Above photo: Protestors supporting Amazon workers in New York in 2021. Kena Betancur/AFP via Getty Images.
“It Kind of Feels Like Prison.”
More than 40% of Amazon workers get injured on the job, according to a new report. The company says they are “industrial athletes.”
More than four in 10 Amazon workers report being injured on the job, and the number increases to more than half for those who have been working for the company for more than five years, according to a report released Wednesday.
Despite Amazon touting the grit of its “industrial athletes,” these widespread and pervasive injuries have, according to the survey, resulted in almost seven in 10 workers having to take unpaid time off from their jobs in the last month because of their pain or exhaustion from working at the company.
The report offers stark data of how Amazon, as a mammoth presence in the warehousing industry and customer service, can effectively set an unhealthy bar for the pace of production for its workers, and in doing so, also can impact the expectations of production and pace at other companies and warehouses. The unrelenting speed of work and the way warehouse workers are monitored, according to the report, deeply affects employees’ physical and mental health — and in some cases, costs them their lives.
“Your movements are being tracked. And then you have the cameras, a lot of cameras all around you,” says Wendy Taylor, an Amazon warehouse employee in St. Peters, Missouri. “It kind of feels like prison.”
The report, authored by Beth Gutelius and Sanjay Pinto and published by the University of Illinois-Chicago’s Center for Urban Economic Development, interrogated the physical and mental health and working conditions for more than 1,400 frontline Amazon workers in warehouses across the nation.
More than half of workers surveyed told researchers they are burned out from work — and that percentage increases by 10% for workers who have been with Amazon for more than five years.
The report also explained that nearly 80% of Amazon workers surveyed, at some point in their tenure, felt a sense of being watched or monitored at work.

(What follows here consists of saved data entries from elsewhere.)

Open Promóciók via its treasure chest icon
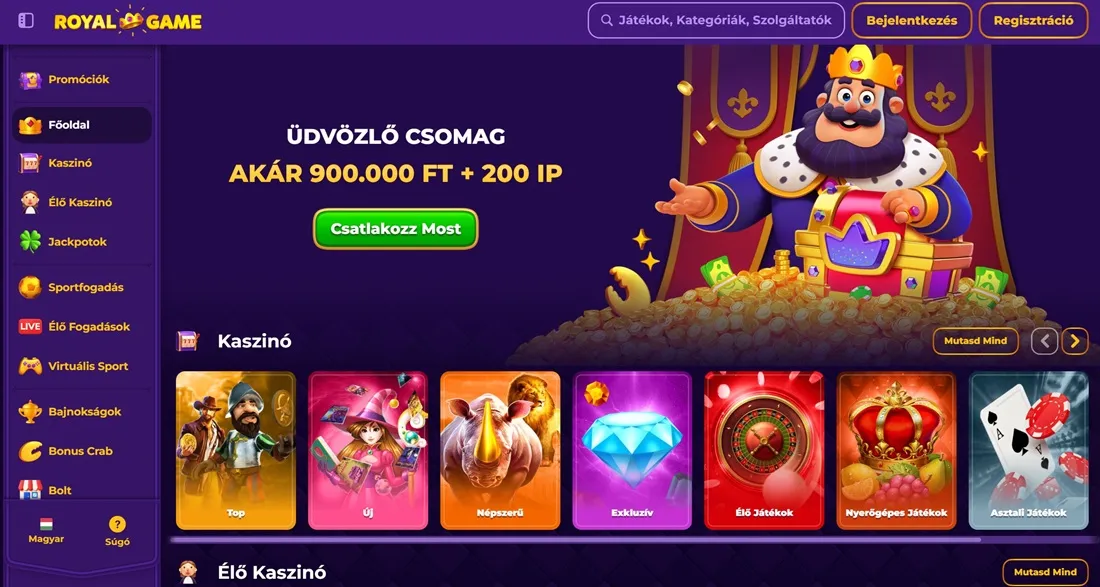The height and width of the screenshot is (587, 1100). point(30,80)
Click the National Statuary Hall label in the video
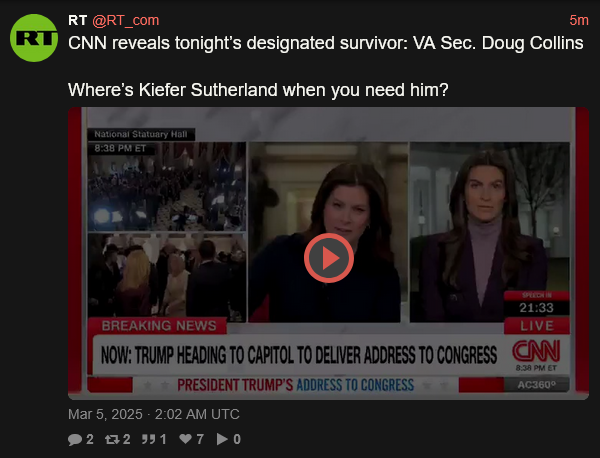Screen dimensions: 600x458 coord(141,134)
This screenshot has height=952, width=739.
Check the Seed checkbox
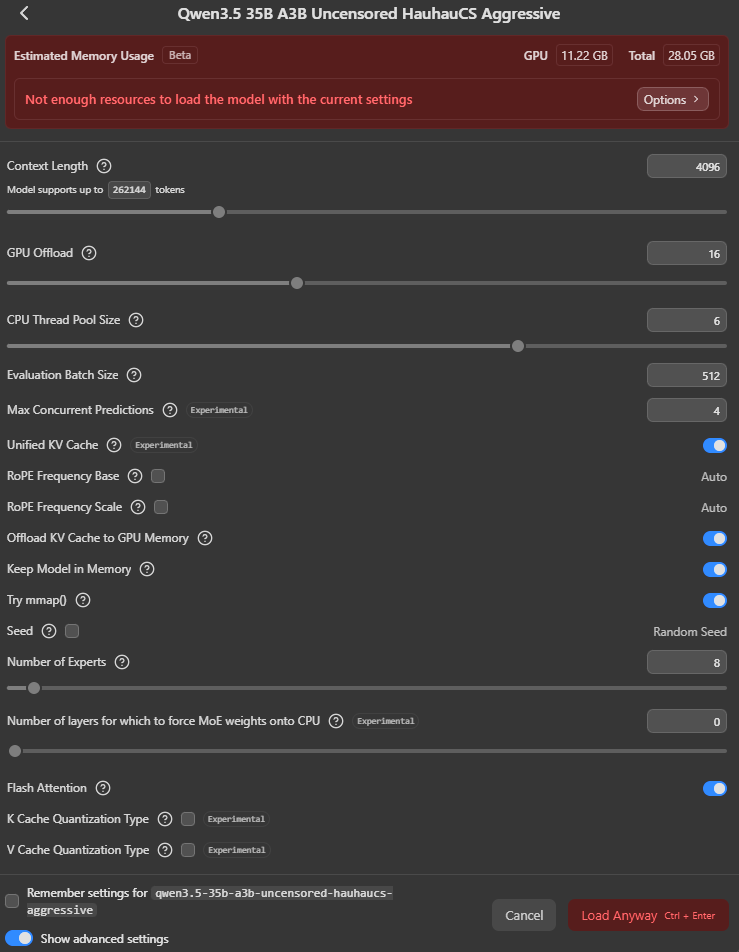tap(72, 631)
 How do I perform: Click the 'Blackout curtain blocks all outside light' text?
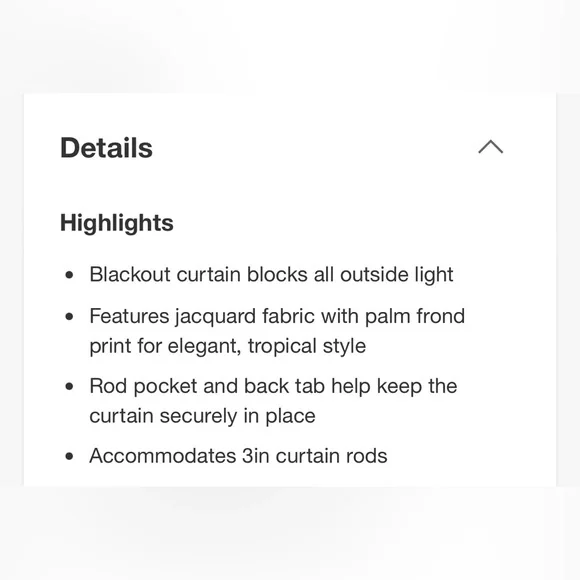(271, 275)
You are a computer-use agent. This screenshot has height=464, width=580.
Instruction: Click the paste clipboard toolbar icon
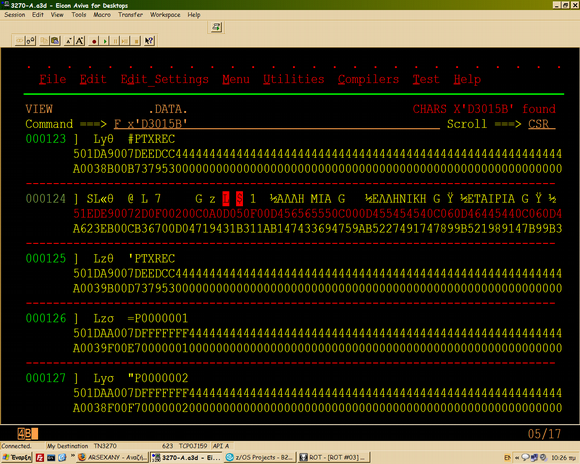(x=55, y=41)
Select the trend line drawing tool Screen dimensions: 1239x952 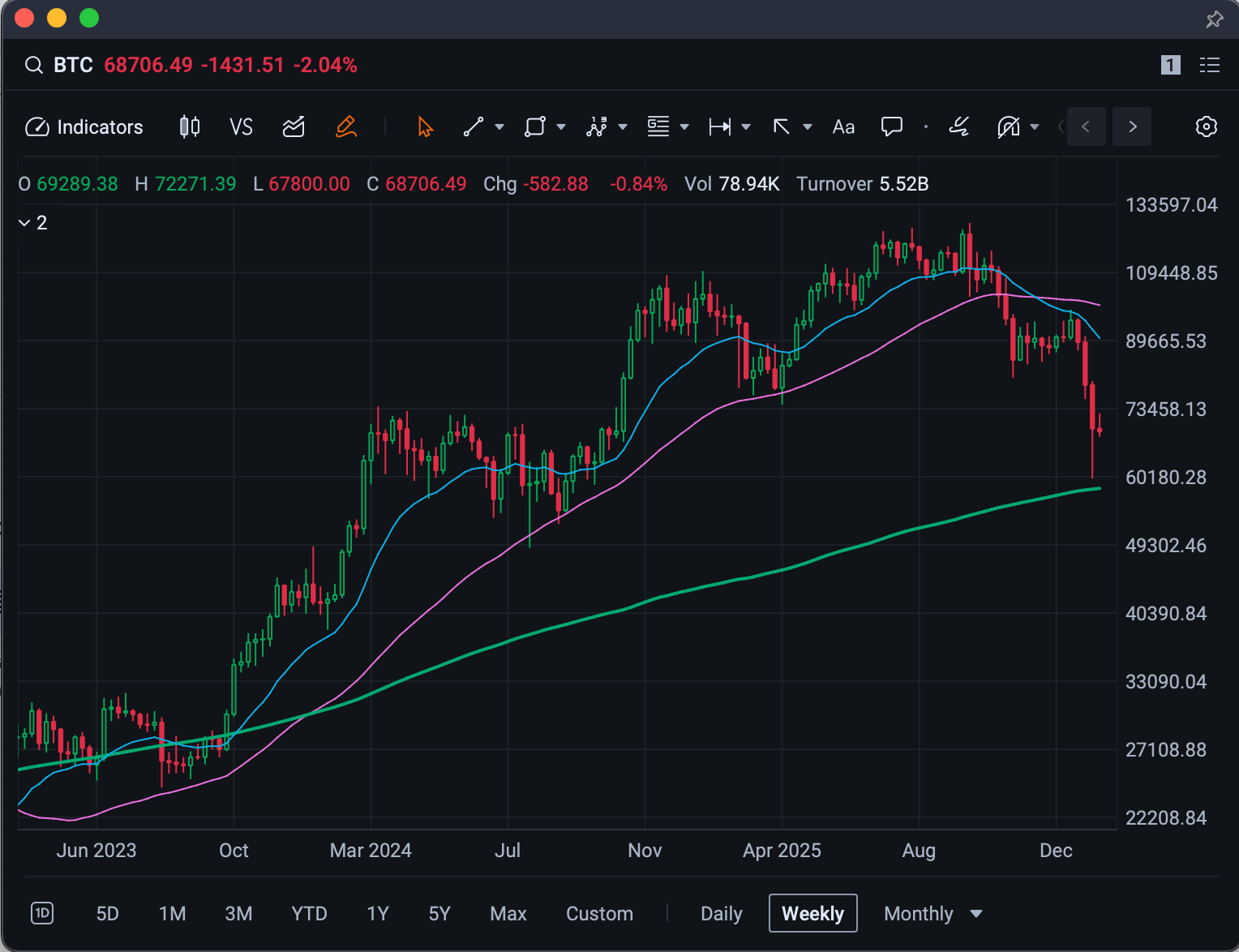[x=474, y=127]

Workers also felt that Amazon’s surveillance was at a level higher than previous jobs they’ve worked, and almost half of workers surveyed said the surveillance is “mainly used to control or discipline.”
Amazon monitors its workers through technology that tracks a worker’s “takt time,” which refers to the average time it takes a worker to scan and process an item, and “idle time,” which is the amount of time a worker is not scanning items, according to the report.

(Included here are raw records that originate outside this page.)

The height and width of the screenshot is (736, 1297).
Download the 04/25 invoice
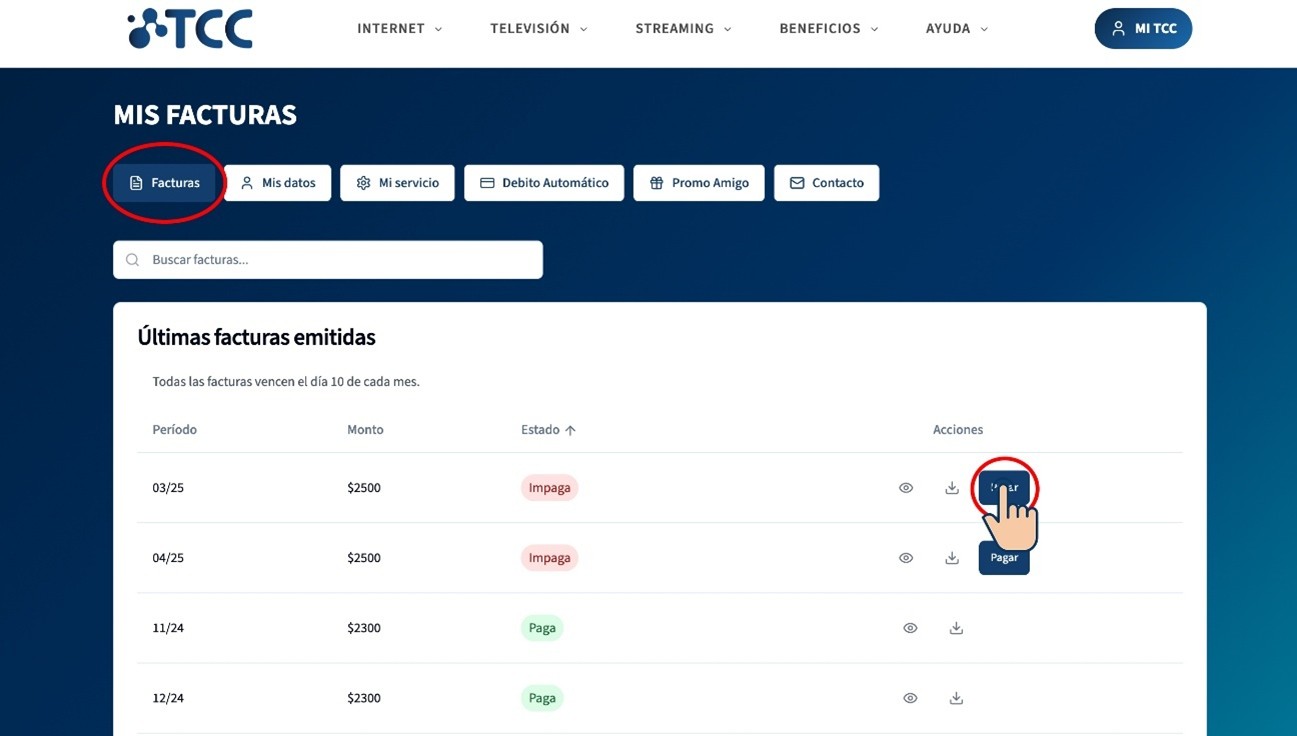coord(952,558)
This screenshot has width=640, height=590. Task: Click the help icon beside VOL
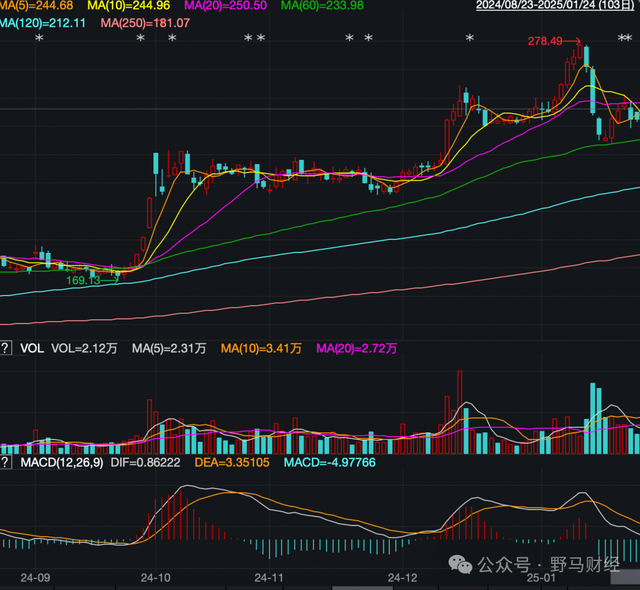click(x=5, y=349)
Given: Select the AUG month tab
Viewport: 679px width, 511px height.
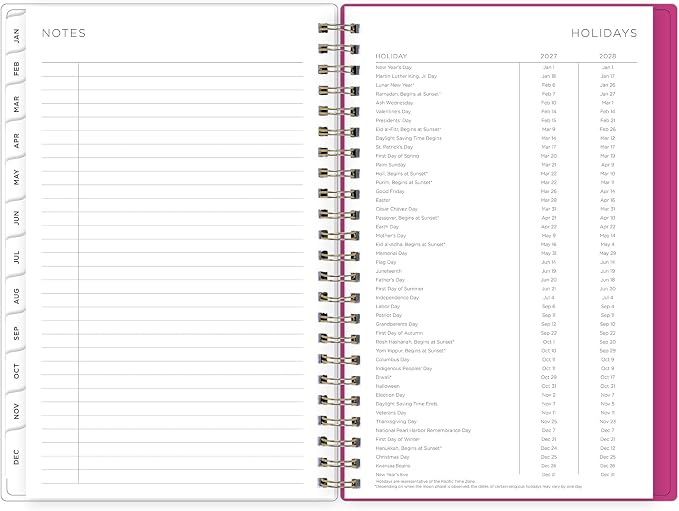Looking at the screenshot, I should pos(16,296).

“They appear to be setting that pace at the pace of a robot as opposed to the pace of a human,” says Gutelius. “Even as we sort of see Amazon signaling that they care about health and safety, and claiming that these technological advancements are going to improve health and safety, that has not been the pattern thus far.”

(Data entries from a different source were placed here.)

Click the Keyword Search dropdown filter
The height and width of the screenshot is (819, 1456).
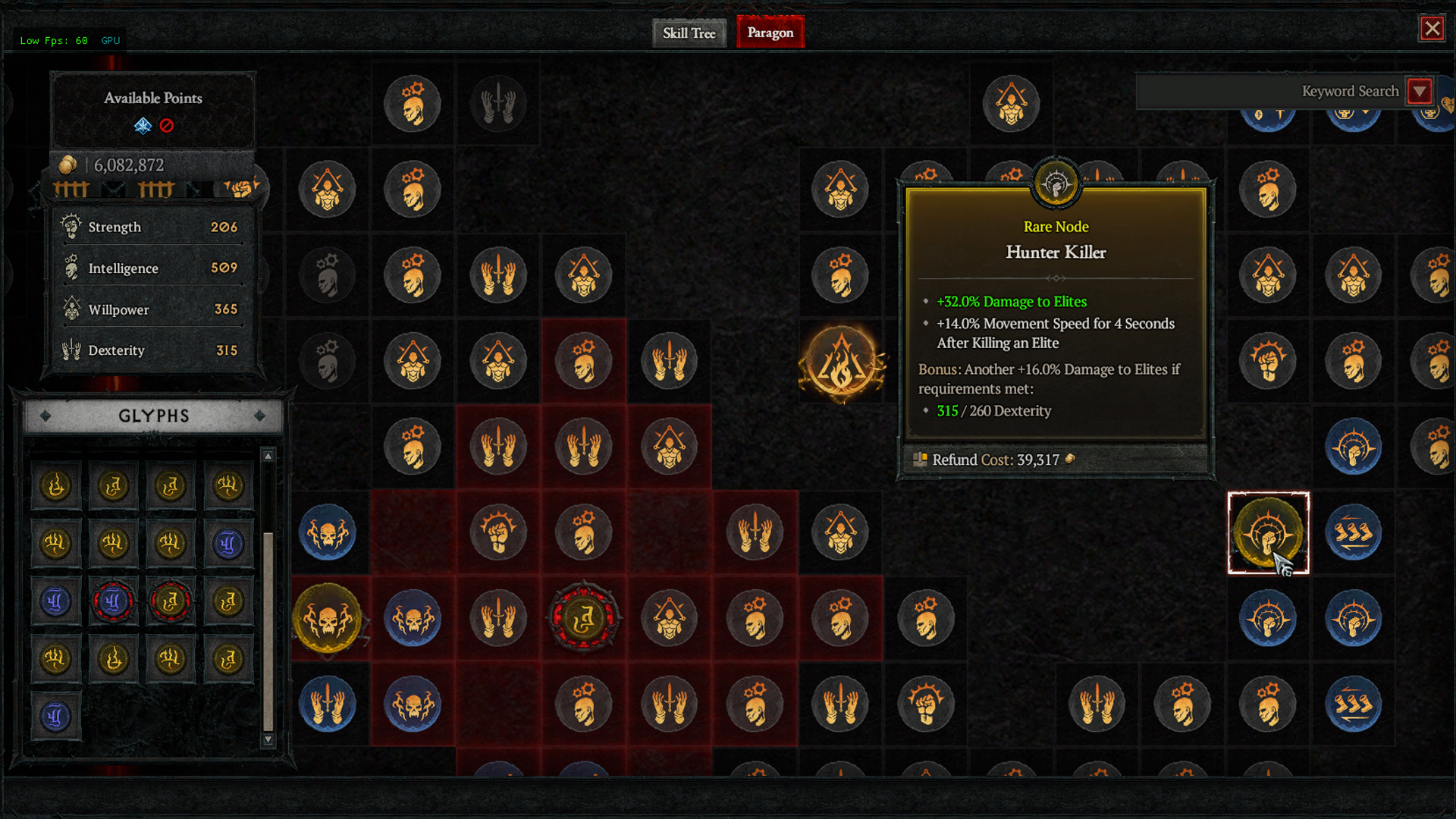[x=1421, y=91]
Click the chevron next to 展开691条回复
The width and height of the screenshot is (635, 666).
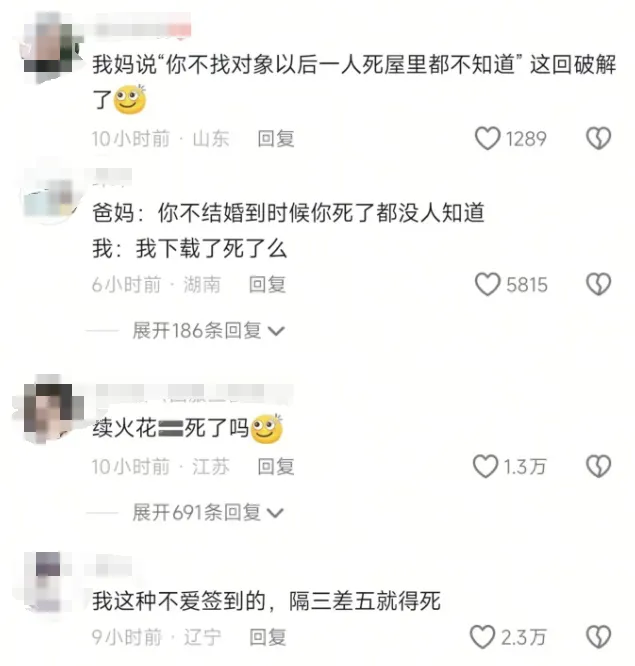click(275, 513)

Amazon has made headlines across the country for its grueling work conditions and production rates. Lawmakers in some states, such as New York and California for example, have successfully implemented legislation about efforts to address Amazon’s productivity quotas that can lead employees to skip much-needed water or bathroom breaks.
Labor and other reporters such as Alex Press, Luis Feliz Leon and Sarah Lazare have long warned and published about the conditions of workers at Amazon.
The 2022 Jacobin article “Working at Amazon Is Hazardous to Your Health,” that Press wrote, highlighted that “injury rates last year at Amazon warehouses were 20% higher than the already alarmingly high 2020 rate — and more than twice that of non-Amazon warehouses.”
“There is no magic fix for Amazon’s safety issues. No far-fetched AmaZen wellness booths on the shop floor or algorithmic management of workers’ bodies can substitute for slowing down the pace of work,” Press wrote. “The effect Amazon’s quotas have on workers’ health and well-being is not news — the company has known about the issue for years, and whatever it has done to address it has not worked, as evidenced by the 2021 injury numbers.”
Feliz Leon, a staff writer and organizer at Labor Notes, wrote an article for In These Times in 2022 titled “These Are The Workers Who Took on Amazon, and Won” that noted that “Nationwide, workers at Amazon suffered 27,700 injuries in 2020 and 38,300 in 2021. The company accounts for nearly half of all injuries in the warehouse industry — a rate of 6.8 per 100 workers.”